Há alguns dias atrás, observei o movimento de uma feira de domingo que se realizava no momento em que eu passava por determinada rua. Estava acontecendo tudo o que em uma feira geralmente acontece, porém, após passar por ela, uma imagem estimulou meu pensamento: haviam duas mulheres de meia idade conversando e, uma delas, segurava duas coleiras às quais se encontravam dois cachorros que estavam tranquilamente sentados no chão, apenas observando todo aquele movimento, assim como eu.

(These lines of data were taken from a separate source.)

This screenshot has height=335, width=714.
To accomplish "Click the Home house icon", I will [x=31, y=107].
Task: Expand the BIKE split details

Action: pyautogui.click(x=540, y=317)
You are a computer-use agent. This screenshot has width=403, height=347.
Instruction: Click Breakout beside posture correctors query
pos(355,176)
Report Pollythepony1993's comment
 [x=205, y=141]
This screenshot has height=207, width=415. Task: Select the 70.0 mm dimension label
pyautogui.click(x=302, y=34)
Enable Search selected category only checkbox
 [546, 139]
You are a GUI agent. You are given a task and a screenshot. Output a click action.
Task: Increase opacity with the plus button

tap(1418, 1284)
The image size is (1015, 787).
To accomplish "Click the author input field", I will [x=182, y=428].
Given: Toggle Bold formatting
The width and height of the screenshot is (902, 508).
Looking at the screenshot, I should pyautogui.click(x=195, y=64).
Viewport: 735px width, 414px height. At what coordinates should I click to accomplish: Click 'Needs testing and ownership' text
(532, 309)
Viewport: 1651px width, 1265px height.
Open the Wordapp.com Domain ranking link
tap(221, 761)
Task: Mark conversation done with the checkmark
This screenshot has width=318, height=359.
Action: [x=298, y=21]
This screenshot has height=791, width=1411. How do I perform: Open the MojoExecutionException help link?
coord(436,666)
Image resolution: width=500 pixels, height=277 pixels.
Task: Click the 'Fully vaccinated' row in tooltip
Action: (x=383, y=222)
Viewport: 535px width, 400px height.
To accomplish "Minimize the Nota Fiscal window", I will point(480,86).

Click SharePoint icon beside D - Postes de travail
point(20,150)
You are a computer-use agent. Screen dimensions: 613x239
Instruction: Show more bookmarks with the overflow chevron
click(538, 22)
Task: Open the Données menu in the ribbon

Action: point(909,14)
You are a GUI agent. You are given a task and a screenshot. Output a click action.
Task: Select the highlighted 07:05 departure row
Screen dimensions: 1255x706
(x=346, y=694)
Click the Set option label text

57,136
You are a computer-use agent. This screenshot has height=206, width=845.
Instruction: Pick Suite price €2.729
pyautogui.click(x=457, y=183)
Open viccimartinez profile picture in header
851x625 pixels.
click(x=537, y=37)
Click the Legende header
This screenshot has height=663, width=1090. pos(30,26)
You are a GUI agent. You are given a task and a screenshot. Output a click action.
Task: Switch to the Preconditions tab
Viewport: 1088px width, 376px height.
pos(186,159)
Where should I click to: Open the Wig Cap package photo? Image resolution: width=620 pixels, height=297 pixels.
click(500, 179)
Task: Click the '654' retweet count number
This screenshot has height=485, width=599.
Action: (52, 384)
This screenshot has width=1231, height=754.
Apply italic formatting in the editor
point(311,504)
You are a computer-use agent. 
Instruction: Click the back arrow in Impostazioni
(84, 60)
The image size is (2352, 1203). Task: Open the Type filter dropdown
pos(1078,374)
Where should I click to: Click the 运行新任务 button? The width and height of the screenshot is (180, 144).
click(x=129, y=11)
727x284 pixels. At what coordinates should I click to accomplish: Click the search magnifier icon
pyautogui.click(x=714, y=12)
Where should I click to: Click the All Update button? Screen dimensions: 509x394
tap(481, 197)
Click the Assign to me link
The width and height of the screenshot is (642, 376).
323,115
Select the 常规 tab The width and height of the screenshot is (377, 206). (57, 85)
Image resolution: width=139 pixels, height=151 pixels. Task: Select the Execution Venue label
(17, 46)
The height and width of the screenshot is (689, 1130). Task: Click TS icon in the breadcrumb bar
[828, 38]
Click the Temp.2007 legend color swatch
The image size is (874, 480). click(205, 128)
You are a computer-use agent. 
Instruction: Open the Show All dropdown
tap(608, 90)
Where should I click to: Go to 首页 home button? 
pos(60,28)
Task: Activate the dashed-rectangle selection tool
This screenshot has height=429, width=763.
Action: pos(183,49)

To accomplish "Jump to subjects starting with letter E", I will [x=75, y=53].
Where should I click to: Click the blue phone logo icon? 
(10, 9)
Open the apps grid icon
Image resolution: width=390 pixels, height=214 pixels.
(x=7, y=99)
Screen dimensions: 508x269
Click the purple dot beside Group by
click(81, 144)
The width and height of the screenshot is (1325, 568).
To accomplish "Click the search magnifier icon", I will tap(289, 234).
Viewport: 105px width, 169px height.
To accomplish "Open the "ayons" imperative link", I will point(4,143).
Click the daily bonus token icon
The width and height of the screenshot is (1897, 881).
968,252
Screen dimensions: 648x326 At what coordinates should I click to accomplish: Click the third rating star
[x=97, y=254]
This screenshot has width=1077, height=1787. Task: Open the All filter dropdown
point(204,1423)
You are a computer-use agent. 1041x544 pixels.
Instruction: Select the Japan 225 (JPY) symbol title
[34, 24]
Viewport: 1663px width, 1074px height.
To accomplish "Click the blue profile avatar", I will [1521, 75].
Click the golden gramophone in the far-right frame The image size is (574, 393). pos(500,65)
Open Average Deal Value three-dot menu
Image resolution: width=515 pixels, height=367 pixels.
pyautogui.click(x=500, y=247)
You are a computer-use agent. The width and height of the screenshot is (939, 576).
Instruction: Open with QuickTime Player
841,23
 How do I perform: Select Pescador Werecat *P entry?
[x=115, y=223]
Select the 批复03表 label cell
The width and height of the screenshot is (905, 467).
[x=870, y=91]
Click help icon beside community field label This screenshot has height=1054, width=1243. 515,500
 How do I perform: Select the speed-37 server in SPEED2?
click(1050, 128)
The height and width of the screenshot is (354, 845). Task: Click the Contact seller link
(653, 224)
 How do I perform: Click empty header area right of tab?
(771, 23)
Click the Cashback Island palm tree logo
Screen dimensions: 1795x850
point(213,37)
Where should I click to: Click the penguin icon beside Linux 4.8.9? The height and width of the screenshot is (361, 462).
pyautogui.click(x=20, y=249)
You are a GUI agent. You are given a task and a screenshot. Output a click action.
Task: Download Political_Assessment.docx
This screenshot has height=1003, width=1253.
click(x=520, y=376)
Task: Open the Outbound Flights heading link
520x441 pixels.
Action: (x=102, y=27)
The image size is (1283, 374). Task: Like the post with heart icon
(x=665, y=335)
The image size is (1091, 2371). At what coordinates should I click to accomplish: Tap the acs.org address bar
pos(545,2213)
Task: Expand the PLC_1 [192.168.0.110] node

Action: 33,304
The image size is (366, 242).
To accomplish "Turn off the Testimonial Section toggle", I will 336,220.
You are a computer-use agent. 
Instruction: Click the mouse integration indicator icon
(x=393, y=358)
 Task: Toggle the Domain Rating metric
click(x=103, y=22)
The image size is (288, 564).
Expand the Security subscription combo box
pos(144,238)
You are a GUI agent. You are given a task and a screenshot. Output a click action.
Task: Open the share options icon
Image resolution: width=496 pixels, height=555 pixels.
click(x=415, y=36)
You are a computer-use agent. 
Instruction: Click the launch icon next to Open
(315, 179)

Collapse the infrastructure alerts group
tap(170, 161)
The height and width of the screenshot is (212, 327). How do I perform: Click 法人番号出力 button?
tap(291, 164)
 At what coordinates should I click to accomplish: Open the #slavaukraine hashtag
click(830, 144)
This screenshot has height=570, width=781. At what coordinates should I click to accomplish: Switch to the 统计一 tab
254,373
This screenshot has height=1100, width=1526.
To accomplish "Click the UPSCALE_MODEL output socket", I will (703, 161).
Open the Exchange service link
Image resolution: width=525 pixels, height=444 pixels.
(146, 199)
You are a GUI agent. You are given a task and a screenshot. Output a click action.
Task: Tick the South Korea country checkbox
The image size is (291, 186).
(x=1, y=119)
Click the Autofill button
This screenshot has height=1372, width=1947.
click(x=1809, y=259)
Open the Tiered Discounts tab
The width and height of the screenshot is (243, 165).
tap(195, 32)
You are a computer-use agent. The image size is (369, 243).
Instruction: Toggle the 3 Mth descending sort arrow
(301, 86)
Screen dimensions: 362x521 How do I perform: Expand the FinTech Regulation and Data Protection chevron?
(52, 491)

Surgiu daí uma inquietação e pude, depois de refletir a respeito, entender o porquê. Lembrei-me de algo. O que geralmente acontece quando dois cães se encontram no meio do rua? É uma festa! Uma festa de impulsos alegres em que duas almas livres celebram euforicamente o encontro do desconhecido, do novo. Entendi então a razão de ter achado estranho ver dois cães sentados um do lado do outro sem festejarem mutuamente a presença um do outro. Ora, mentes mais racionais irão dizer que meu raciocínio é equivocado por pensar que dois cães sempre irão festejar ao se encontrarem ou argumentarão dizendo que eu não considerei que os dois cães, por provavelmente serem da mesma dona, já estão acostumados um com o outro e que, por isso, não há nenhuma novidade um no outro ou ainda invocarão mais uma série de outros argumentos. Mas é importante salientar desde já que não é nesse ponto que irei desenvolver o meu texto. Fiz apenas uma introdução para contextualizar a origem do que está escrito abaixo.
Voltando à celebração eufórica das almas livres desconhecidas que se encontram, lembrei-me na hora de um trecho da obra O Homem e seus Símbolos. Jung (2008, p. 31) resgata o conceito de misoneísmo, explicando que o ser humano reage com “um medo profundo e supersticioso do novo” e com “medo e ódio irracionais de ideias novas” (p. 35). Por que temos tanto medo e aversão às mudanças? Ou ainda, por que, quando se olha para o diferente, tenta-se afastá-lo ou rejeitá-lo? Todos esses pensamentos e comportamentos são limitadores e prejudiciais para o diálogo, inclusão e bem-estar. Logo me ocorreu que “diante do novo e do desconhecido, devemos ser como crianças”.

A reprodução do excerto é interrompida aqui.